*** Opening of DATA UNDER STUDY ***

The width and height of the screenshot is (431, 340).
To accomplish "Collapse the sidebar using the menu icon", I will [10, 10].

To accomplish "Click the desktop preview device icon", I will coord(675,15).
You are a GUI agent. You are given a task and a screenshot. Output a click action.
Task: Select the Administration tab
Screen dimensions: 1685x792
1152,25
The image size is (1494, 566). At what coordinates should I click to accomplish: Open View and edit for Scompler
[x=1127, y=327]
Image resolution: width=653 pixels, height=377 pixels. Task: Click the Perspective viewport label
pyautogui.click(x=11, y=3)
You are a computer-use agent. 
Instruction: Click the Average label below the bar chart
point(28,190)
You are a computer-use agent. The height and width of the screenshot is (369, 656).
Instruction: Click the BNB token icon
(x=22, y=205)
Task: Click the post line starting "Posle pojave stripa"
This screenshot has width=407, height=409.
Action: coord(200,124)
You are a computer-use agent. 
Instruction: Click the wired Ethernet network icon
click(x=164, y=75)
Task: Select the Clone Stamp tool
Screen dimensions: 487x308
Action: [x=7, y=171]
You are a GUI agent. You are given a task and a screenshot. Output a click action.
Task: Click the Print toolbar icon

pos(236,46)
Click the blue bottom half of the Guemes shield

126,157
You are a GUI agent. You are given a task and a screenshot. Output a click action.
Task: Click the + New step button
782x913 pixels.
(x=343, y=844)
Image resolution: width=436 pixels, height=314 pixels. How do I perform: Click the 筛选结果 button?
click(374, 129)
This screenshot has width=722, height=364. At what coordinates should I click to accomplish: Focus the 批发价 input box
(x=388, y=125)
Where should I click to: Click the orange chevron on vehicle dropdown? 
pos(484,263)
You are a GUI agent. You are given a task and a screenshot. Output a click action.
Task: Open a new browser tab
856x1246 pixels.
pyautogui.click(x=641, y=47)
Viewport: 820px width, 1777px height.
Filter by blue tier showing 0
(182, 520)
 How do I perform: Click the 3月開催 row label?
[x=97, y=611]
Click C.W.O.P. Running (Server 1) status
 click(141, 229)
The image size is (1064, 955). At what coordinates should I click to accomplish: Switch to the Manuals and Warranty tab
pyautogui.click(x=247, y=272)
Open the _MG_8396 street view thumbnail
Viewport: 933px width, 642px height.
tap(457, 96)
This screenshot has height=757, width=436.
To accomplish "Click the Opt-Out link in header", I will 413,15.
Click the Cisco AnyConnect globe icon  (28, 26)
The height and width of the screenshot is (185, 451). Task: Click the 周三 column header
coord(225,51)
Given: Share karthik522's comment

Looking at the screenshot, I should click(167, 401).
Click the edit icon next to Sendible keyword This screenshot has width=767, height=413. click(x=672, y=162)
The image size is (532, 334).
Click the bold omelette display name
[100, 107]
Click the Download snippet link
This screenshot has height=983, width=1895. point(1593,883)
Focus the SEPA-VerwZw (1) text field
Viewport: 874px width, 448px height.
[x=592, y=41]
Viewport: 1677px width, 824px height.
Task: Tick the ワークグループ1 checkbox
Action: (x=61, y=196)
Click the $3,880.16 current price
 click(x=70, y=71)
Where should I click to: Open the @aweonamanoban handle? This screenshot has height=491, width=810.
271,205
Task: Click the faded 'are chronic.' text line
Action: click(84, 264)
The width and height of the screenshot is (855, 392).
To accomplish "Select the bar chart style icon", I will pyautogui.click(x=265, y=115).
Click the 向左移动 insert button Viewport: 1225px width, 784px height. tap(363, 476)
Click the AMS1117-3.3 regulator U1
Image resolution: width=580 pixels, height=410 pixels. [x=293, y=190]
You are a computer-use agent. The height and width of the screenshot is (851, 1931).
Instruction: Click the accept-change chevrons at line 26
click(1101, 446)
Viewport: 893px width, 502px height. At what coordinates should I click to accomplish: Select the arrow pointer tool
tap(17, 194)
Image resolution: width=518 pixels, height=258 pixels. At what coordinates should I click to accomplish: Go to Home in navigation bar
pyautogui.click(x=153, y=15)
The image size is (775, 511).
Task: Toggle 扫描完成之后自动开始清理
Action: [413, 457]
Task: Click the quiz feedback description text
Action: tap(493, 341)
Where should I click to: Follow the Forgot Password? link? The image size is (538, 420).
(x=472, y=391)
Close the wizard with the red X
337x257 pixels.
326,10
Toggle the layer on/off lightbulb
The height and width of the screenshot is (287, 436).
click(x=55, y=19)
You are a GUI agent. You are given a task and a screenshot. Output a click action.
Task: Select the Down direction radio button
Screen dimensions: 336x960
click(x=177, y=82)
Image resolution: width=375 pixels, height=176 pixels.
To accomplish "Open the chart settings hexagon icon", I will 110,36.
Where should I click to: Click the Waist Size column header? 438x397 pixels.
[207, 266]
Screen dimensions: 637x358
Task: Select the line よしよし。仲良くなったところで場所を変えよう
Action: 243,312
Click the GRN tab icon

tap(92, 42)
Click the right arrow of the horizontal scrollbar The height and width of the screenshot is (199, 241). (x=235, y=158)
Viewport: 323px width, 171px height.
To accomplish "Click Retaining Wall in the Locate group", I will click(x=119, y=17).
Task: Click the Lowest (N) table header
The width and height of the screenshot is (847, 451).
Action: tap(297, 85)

*** Close of DATA UNDER STUDY ***

- WHAT IS BEING ASKED:
Looking at the data above, show all lines where the word "computer" occurs.

- ANSWER SECTION:
You are a computer-use agent. 
You are a computer-use agent. The height and width of the screenshot is (369, 656).
You are a computer-use agent. 
You are a computer-use agent. The height and width of the screenshot is (851, 1931).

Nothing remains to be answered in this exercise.